Correctos y comedidos estuvieron los conductores de la gala; limitaron al máximo su presencia y dijeron lo que tenían que decir. Mejor escrita la intervención de Antonio de la Torre, más interpretada, la de Clara Lago.

Si As bestas de Sorogoyen fue la gran ganadora y Modelo 77 la más beneficiada por los “Goyas llamados técnicos” –Alberto Rodríguez jugaba en casa, en su Sevilla–, Alcarrás fue la gran olvidada en una edición donde la diversidad territorial y la paridad de género y sensibilidad inclusiva alcanzó cotas que parecían escritas por un genio de la corrección política. Todos los premiados lo merecieron, sin duda, pero los premios siguieron una pauta sospechosa de equidistancia y feliz adecuación.

Si Alcarrás, la gran triunfadora de Berlín, se quedó sin nada, Pacifiction, la película de Albert Serra nominada a 9 César en el equivalente al Goya francés, había sido previamente maltratada por los académicos. Tal vez porque Serra no garantiza cumplir con ninguna norma de equilibrio ni adecuación; ni política, ni civil. No hay que olvidar que casi desde su nacimiento, los Goya se mueven en esa vía moderada donde lo comercial sobra, está de más, y a lo experimental no se le espera porque no da dinero.

Agustí Villaronga pertenecía a estos últimos, aunque hizo un poco de todo porque si no, en esta industria no es posible ganarse la vida. Su muerte también fue recordada, pero hasta en eso fue discreto; su fallecimiento, el de uno de los más grandes, fue eclipsado por el del autor de Cría cuervos.

Es lo que tiene la cultura del premio, que no admite medias tintas. El que gana, lo gana todo; del segundo nadie se acuerda... en ese momento. Siempre nos quedará el polvo de la historia para poner a prueba la verdadera sustancialidad de cualquier premio que se otorgue. En ese sentido, la calificada como la mejor cosecha del cine español –realmente ha sido muy poderosa, pese a que algunas de las mejores fueron olvidadas–, establece algunas consideraciones interesantes. En los últimos años, lo mejor del cine español se limitaba a lo que aparecía en la sección oficial del Zinemaldi. De hecho, parecía que el SSIFF era la antesala del Goya. No ha sido así en esta edición en la que el SSIFF tuvo a concurso estupendas películas, pero relegadas y olvidadas por el Goya. La más premiada fue Modelo 77, pero no estuvo a concurso, entre otras razones porque, aunque aparezca como un filme meritorio, está tan deslavazado como irregular resulta su relato.

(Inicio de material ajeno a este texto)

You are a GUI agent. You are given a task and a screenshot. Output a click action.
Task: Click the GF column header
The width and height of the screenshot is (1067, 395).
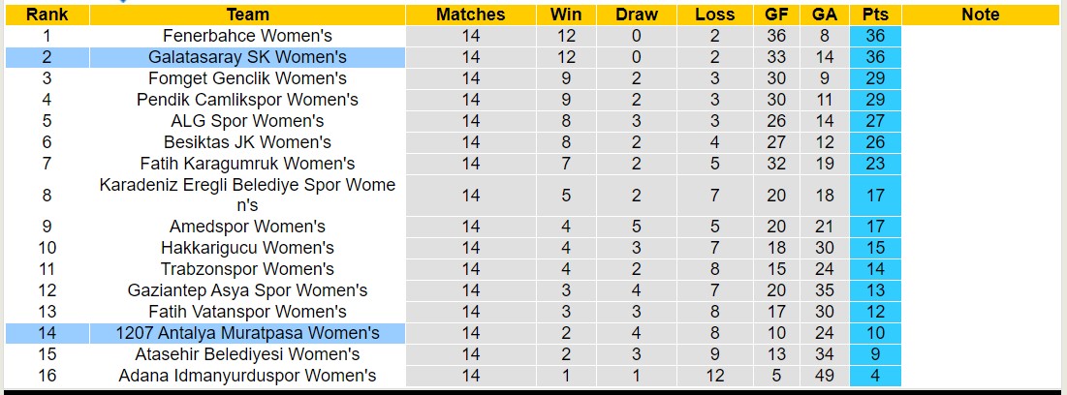click(x=776, y=15)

Hubo muchas pequeñas cosas merecedoras de comentario. Se insistió en ropajes imposibles, ¡cuánto excedente del fondo de armario sacan adelante algunas tiendas y diseñadores a costa de estas galas! El buen ritmo de la ceremonia se lo cargaron los números musicales, demasiados y algunos desafinados y con aspavientos superfluos. Lucieron sus sonrisas todos los políticos, salvo Feijóo que, tal vez, estaba triste. Se habló contra la guerra y a favor de la sanidad pública pero, quizá, el mejor resumen de la noche lo hizo, un poco atropelladamente, el gran triunfador, Rodrigo Sorogoyen, cuando recordó que los caballos salvajes y libres que sirven de emblema a su película, peligran en su Galicia natal porque tres parques eólicos amenazan el ecosistema.

Con un pareado fácil pero preciso, Sorogoyen dijo: “Energía eólica sí, pero no así”. Apliquen ese principio a todo lo que nos pasa ahora. Comprenderán que en aquella época contra la que combatió el cine de Saura, la respuesta al franquismo solo merecía el NO. Sitúense en el presente, para resolver que la respuesta “correcta” ahora solo puede ser: “democracia sí, pero no así”.